SAN JOSE, Calif. – Costs and benefits of building a smart electric grid have more than doubled as the vision of a digital, networked power utility has expanded, according to a new report from the Electric Power Research Institute. Sensor networks are on the rise as one of the big and under-served opportunities in the diverse terrain of the smart grid.
The EPRI report estimated the cost of upgrading the U.S. grid could range from $338 to $476 billion, up from $165 billion in a 2004 forecast. Benefit estimates have also skyrocketed to a range of $1.2 to $2 trillion, up from $660 billion estimated in 2004.
EPRI's previous estimates did not include enabling plug-in electric and hybrid vehicles, renewable energy sources, grid-scale energy storage, distributed generation and demand response applications that let consumers adjust energy use based on changing energy prices. Benefits of a smart grid include reduced carbon emissions, energy savings and reduced blackouts that cost $10 billion per event.

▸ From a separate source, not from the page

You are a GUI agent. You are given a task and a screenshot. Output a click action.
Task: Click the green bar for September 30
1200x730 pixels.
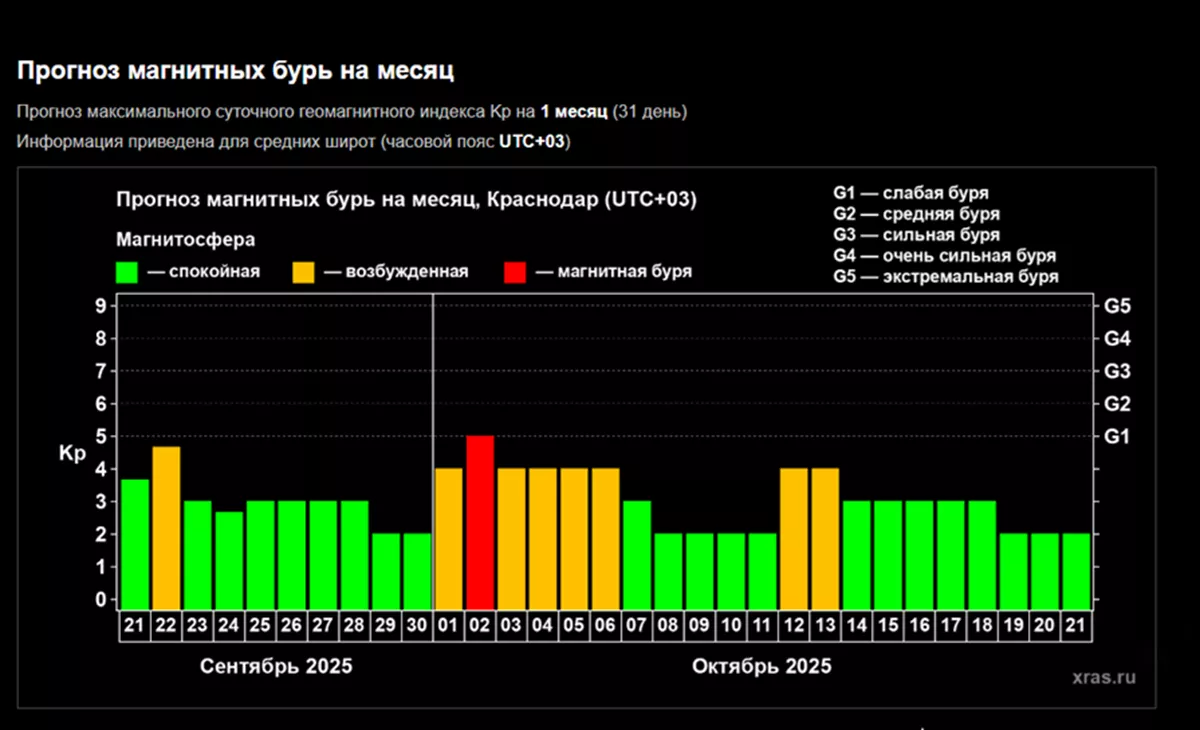coord(417,570)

Most of the costs of building a smart grid—an estimated $231 to $339 billion—are in the back-end electric distribution system, the report said. Smart grid costs also include as much as $32.3 billion in back-end IT systems for electric utilities and another $3.7 billion in cyber security hardware and software.
Sensor networks represent another key smart grid opportunity that is getting increasing attention. The EPRI report estimates as much as $6 billion will be spent for as many as 70,000 networked sensors and management devices of various sorts.
"In the last 18 months, the one area most surprising us in the speed at which it is gaining attention is the sensors on the transmission and distribution system," said Clark Gellings, an EPRI Fellow and one of the authors of the report.
"A lot of the assets [in electric utilities] are aging and beyond their planned service life," Gellings said. "For example, the average age of existing substations is 42 years, but they were designed for a life of 40 years," he said.
"The way we make this work is with wide deployment of sensors, networks and the computation to back that up," he added.
The U.S. government is spending an estimated $43 billion on a variety of smart grid projects and initiatives as part of the 2009 stimulus bill. EPRI experts said the part of that work focused on hammering out smart grid standards could have lasting impact on getting the grid built.
The report says the costs of building the smart grid in the U.S. will be spread out to all energy users, a group estimated to rise from about 142 million in 2007 to 165 million in 2030.
Most of those users—about 143.9 million by 2030--are residential customers who could pay as much as $12 per month in smart grid costs, or a total $1,455 over an estimated ten year period. That's a drop in the bucket compared to an estimated 20.2 million commercial customers who will pay a total of $10,000 each or about $84 per month and more than 900,000 industrial users who could pay a total of $151,000 or $1,266 per month.
About ten EPRI managers worked on the report with input from about a dozen industry executives. EPRI is an independent, non-profit think tank supported by a combination of many U.S. utilities and academics.
Distribution systems make up the bulk of smart grid costs.